UNDP memperingatkan komunitas internasional tentang Yaman tahun lalu; itu telah menunjukkan prediktor khas krisis, termasuk hilangnya kepercayaan warga terhadap pemerintah atau pada kemampuan untuk memercayai kelompok kepentingan lain di negara ini. "Dan ke dalam kekosongan itu ... maka datanglah kepentingan geografis, geopolitik dari luar."
Ditanya tentang Libya, negara kaya minyak yang terperosok dalam konflik sejak pemberontakan Arab 2011 dan penggulingan Muammar Gaddafi, Steiner mengatakan: "Libya pasca-Gaddafi adalah kekosongan politik ... Sistem pemerintahan Libya telah meledak. Sayangnya, beberapa orang menghasilkan banyak uang dalam kekosongan itu dan oleh karena itu memiliki sedikit minat dalam memungkinkan struktur pemerintahan nasional dan proses demokrasi yang akan didirikan. "

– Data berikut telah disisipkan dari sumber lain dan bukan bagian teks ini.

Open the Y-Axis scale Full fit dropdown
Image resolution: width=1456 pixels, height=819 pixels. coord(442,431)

"Kami tidak bisa memaksa suatu negara atau pihak-pihak yang bertikai dengan todongan senjata untuk menjalankan pemerintahan yang baik dan supremasi hukum," kata Steiner. "Yang tersisa adalah situasi yang saya pikir kita anggap cukup berbahaya. Dan dalam kekosongan itu, atau ke dalam situasi kacau itu, sangat sering PBB kemudian diminta untuk masuk dan melakukan mukjizat. Tidak dapat melakukan mukjizat ini, dibutuhkan komunitas internasional dan partai-partai domestik harus bersedia untuk hadir."

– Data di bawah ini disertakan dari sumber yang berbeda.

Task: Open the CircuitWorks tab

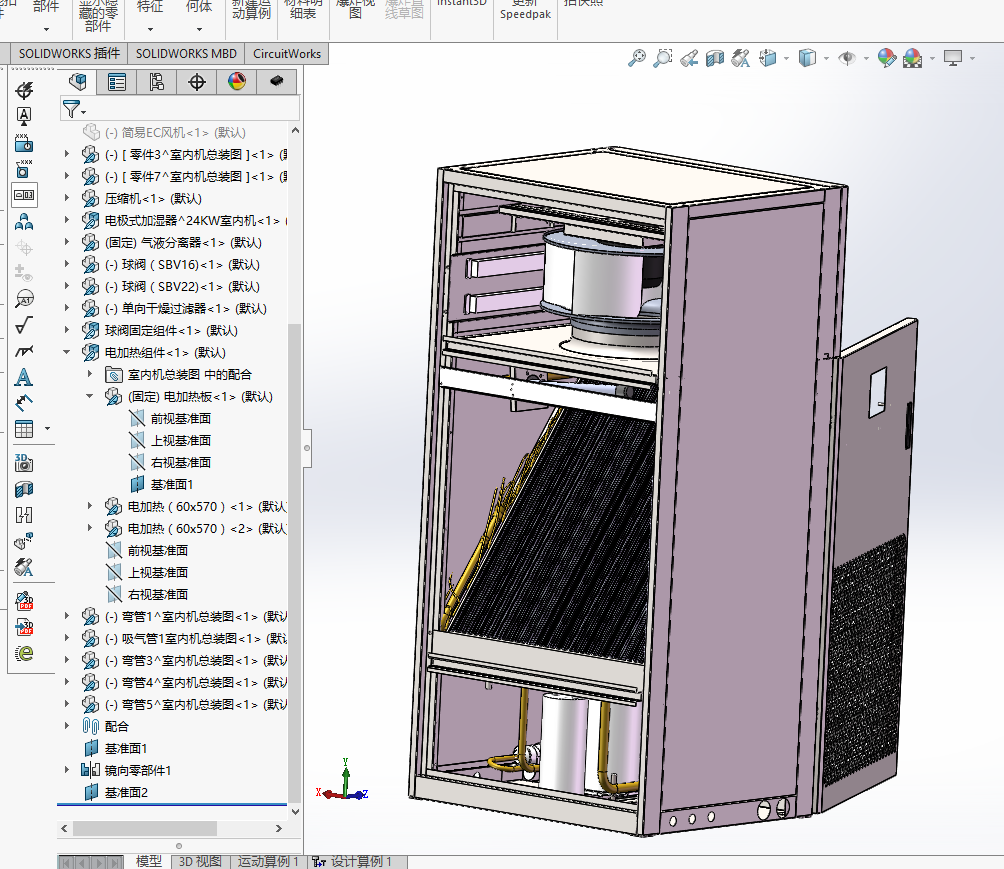Action: (x=287, y=53)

Dia melihat dilema; negara-negara kurang bersedia membiayai rekonstruksi sebelum solusi politik ditemukan, tetapi mereka juga menyadari perlunya untuk segera membantu orang dalam membangun kembali kota dan mata pencaharian mereka.
"Kami berusaha membantu ... tetapi sampai kami memiliki penyelesaian politik, pekerjaan yang akan dilakukan UNDP di Suriah pada dasarnya sangat terbatas," kata Steiner.
Terlepas dari tantangan global - yang juga termasuk pembangunan rendah di Burundi, Chad, Sudan Selatan, Republik Afrika Tengah dan Niger, dan memburuknya kondisi kehidupan di Gaza - Steiner memandang masa depan "dengan harapan".
Menurutnya, tingkat kemiskinan ekstrem telah turun secara signifikan di seluruh dunia, sementara faktor-faktor seperti melek huruf, harapan hidup, dan gizi telah meningkat, sehingga "kisah pembangunan selama 100 tahun terakhir adalah kisah kemajuan dan kesuksesan yang fenomenal".
"Kita hari ini adalah generasi yang sebenarnya berada dalam posisi untuk menghilangkan kemiskinan ekstrem. Ini pertama kalinya kita bisa mengatakan itu dalam sejarah. Sekarang, apakah itu akan terjadi? Banyak tergantung pada apa yang akan dilakukan banyak orang."
Dia percaya bahwa pembangunan yang sukses terkait langsung dengan pemerintah yang berinvestasi dengan cerdas.
"Ini adalah ... masalah prioritas politik," katanya, "dan mungkin bertanya pada diri sendiri berapa banyak uang yang akan kita investasikan dalam gagasan ilusi bahwa militer menjamin keamanan nasional kita ketika kemiskinan dan kemelaratan serta perasaan tidak adil telah benar-benar berada di jantung dari hampir setiap perselisihan sipil, konflik.